— Start of Data supplied —
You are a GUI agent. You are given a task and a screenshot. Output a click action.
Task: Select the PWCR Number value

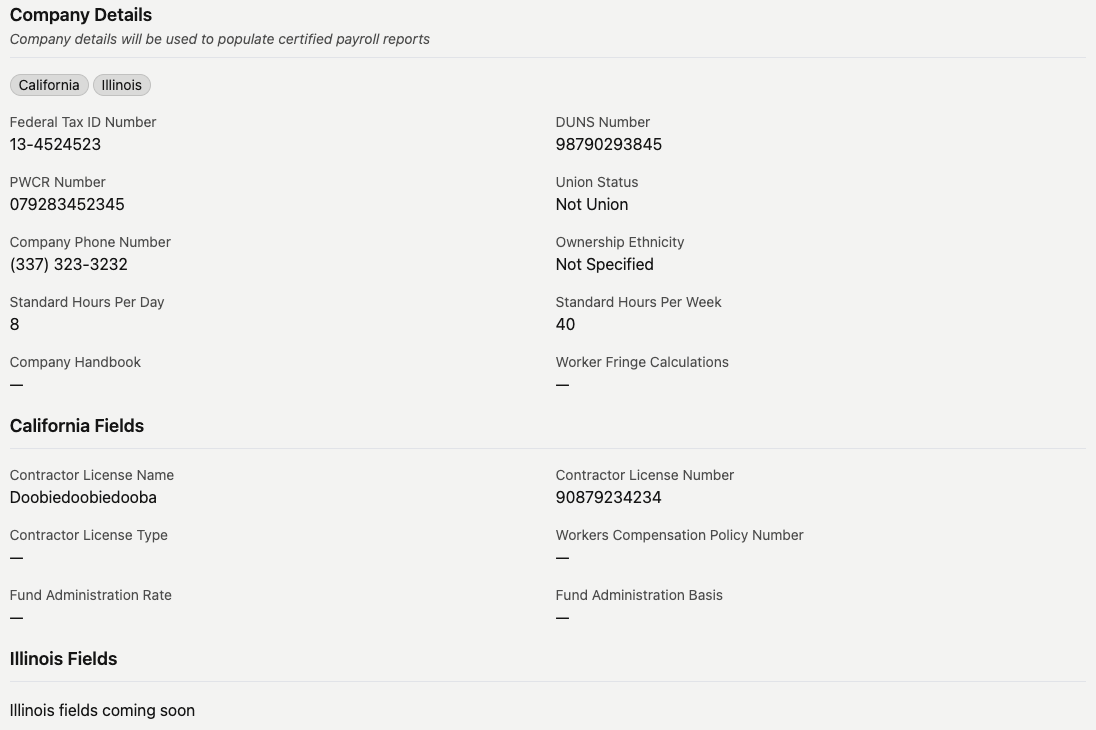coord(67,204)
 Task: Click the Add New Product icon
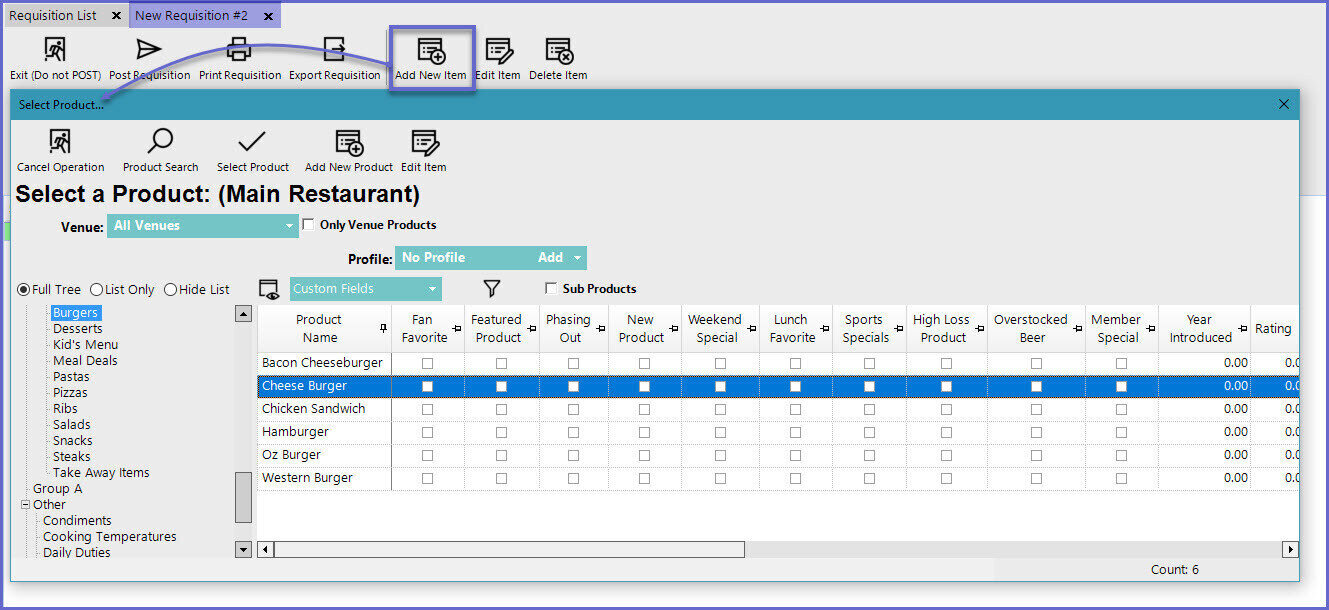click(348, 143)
— End of Data supplied —
Rewrite all of the data above, replacing "screenshot" with "screen image" and changing nothing else. Leave out the pictures.

You are a GUI agent. You are given a task and a screen image. Output a click action.
Task: Select the PWCR Number value

coord(67,204)
 Task: Click the Add New Product icon
click(348, 143)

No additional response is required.